* _TASK PROMPT_
Below are records; print only the lines from the line containing "Task: Click the crossed-out bus icon" to the end, both included, reproduced exactly and without the pictures.

* _DATA TO EXAMINE_
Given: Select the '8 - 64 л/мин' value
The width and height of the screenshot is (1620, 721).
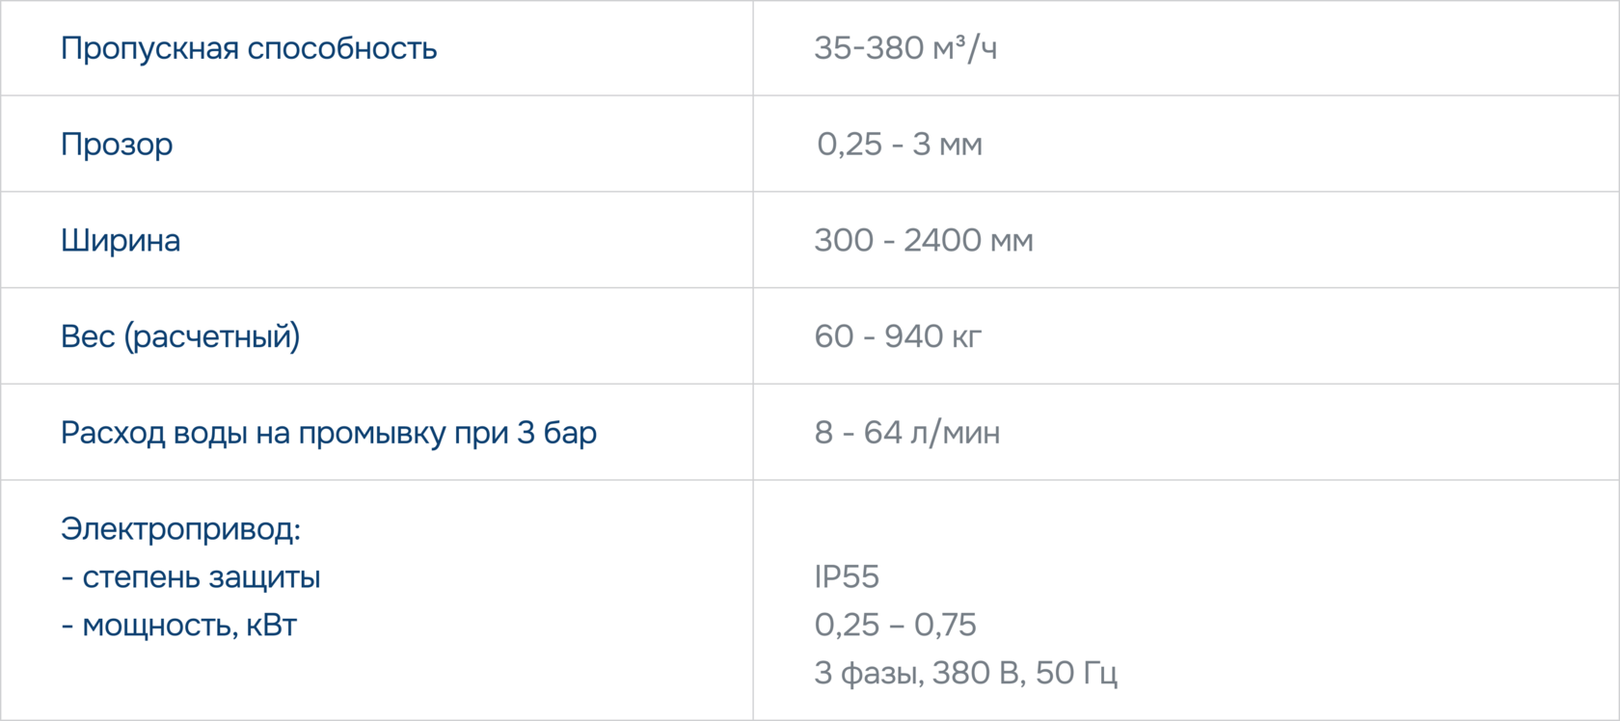Looking at the screenshot, I should 907,433.
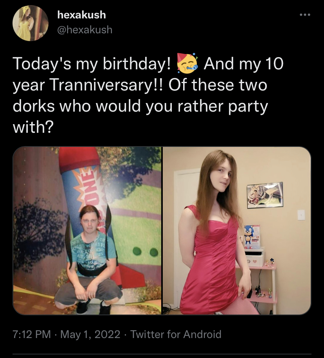The width and height of the screenshot is (324, 358).
Task: Click the light switch in the right photo
Action: pos(301,215)
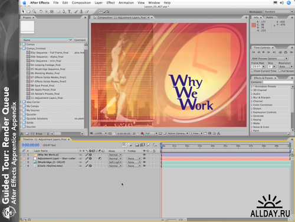Screen dimensions: 295x222
Task: Enable the Full Screen checkbox
Action: tap(280, 71)
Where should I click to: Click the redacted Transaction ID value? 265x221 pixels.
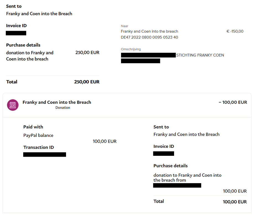pos(44,154)
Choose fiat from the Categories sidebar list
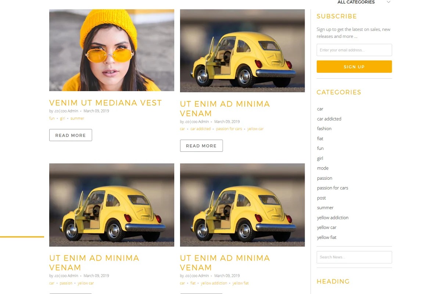Image resolution: width=441 pixels, height=294 pixels. click(320, 139)
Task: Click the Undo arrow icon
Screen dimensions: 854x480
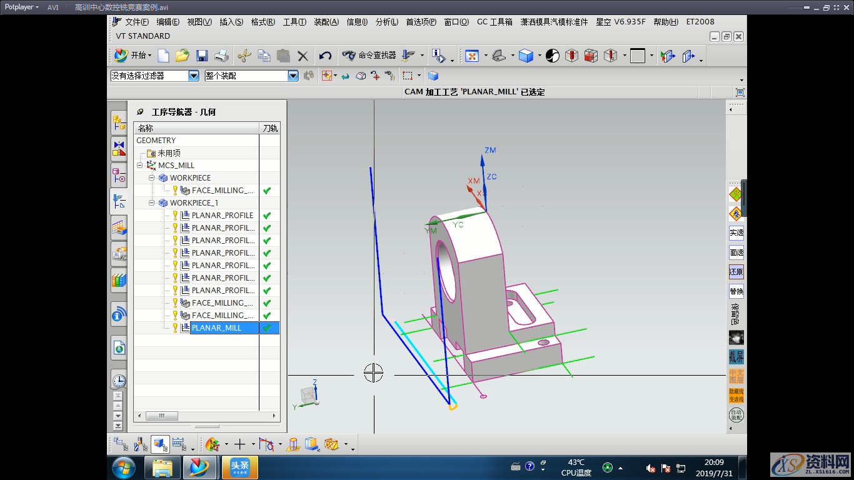Action: tap(325, 56)
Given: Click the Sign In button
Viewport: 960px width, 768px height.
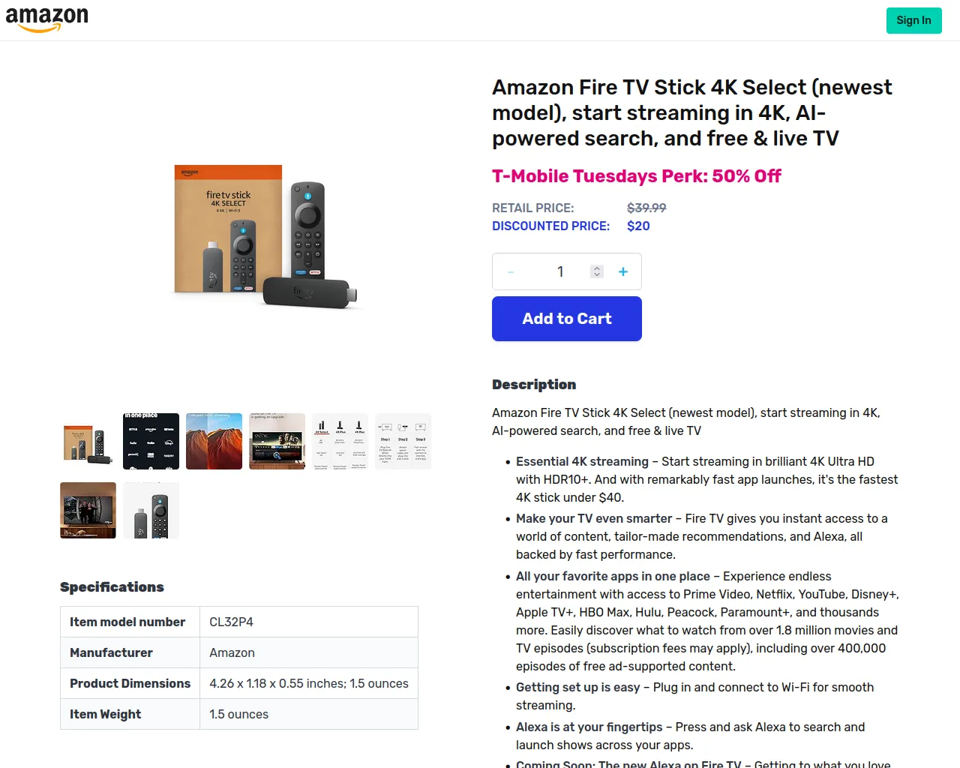Looking at the screenshot, I should click(914, 20).
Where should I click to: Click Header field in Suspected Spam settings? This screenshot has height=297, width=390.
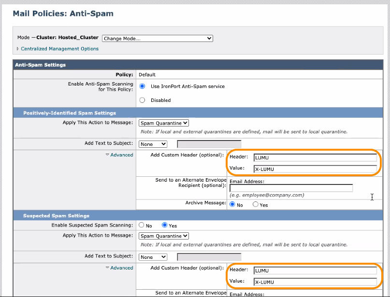315,270
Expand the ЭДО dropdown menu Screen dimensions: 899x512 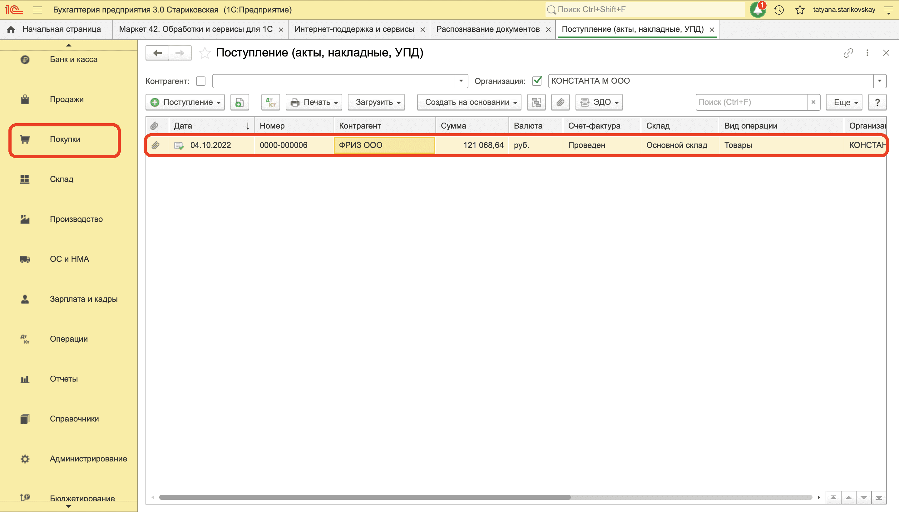coord(599,102)
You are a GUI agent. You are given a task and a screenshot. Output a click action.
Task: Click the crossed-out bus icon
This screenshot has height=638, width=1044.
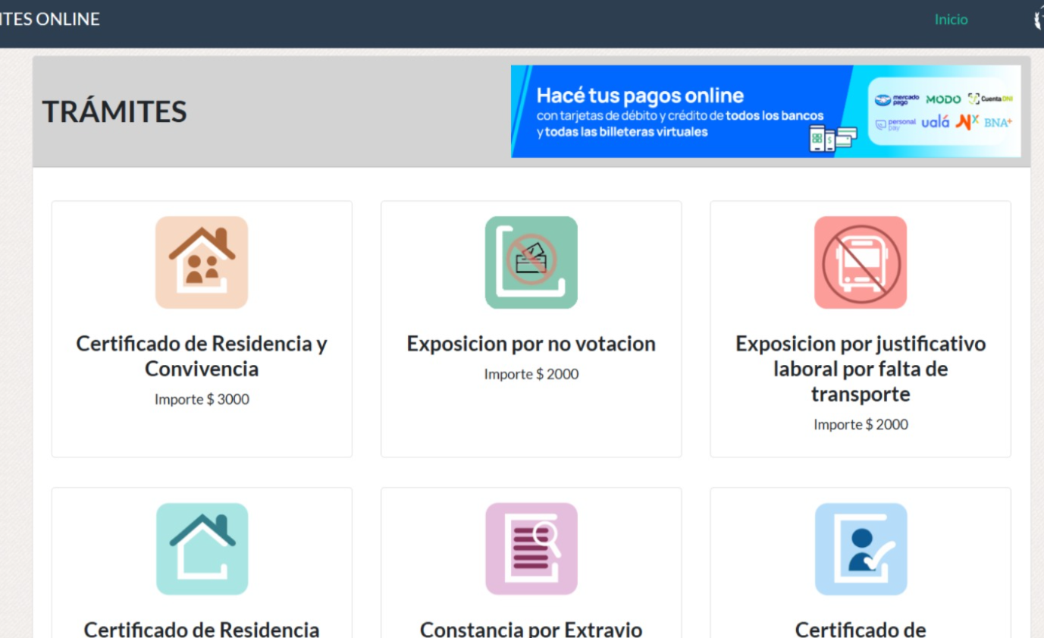click(x=860, y=262)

* _SOLUTION TO THIS EXERCISE_
Task: Click the crossed-out bus icon
This screenshot has height=638, width=1044.
click(x=860, y=262)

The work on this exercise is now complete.